What would settle it
A concrete unit-diameter set in R^4 that cannot be partitioned into eight or fewer subsets each of strictly smaller diameter.
Figures
read the original abstract
The Borsuk number $b(n)$ of $n$-dimensional Euclidean space $\mathbb{R}^n$ is the smallest integer such that any set $F \subset \mathbb{R}^n$ of unit diameter can be partitioned into $b(n)$ subsets of strictly smaller diameter. For $n=4$, the best known upper bound $b(4) \leq 9$ follows from a construction by M. Lassak (1982). In the present paper, we construct partitions of several variants of the truncated Lassak cover into 8 parts of diameter less than 1, thereby showing that $b(4) \leq 8$.
Editorial analysis
A structured set of objections, weighed in public.
Referee Report
Summary. The paper claims to improve the upper bound on the Borsuk number b(4) from 9 to 8. It does so by constructing explicit partitions of several variants of the truncated Lassak cover (the configuration underlying Lassak's 1982 bound) into 8 subsets each of diameter strictly less than 1.

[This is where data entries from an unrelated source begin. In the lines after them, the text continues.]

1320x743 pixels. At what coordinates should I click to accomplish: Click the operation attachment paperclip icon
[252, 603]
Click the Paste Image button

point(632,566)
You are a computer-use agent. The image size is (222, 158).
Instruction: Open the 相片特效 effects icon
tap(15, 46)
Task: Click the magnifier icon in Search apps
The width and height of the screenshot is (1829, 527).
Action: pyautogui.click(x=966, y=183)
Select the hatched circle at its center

Significance. If the partitions are correct and the variants are shown to be exhaustive for the extremal cases, the result would be a concrete improvement on a long-standing bound in the Borsuk problem for dimension 4. The explicit, construction-based approach is a strength; machine-checked verification or reproducible coordinate lists for the partitions would further strengthen it.
major comments (2)
- [Abstract and §1] Abstract and §1: The claim that the 8-partitions of the truncated Lassak cover variants imply b(4) ≤ 8 requires an explicit reduction showing that every unit-diameter set F ⊂ R^4 is either contained in one of the treated variants or can be mapped to such a variant without increasing the minimal number of smaller-diameter parts. No such lemma or reference to a prior reduction is supplied, leaving the quantification over all F unaddressed.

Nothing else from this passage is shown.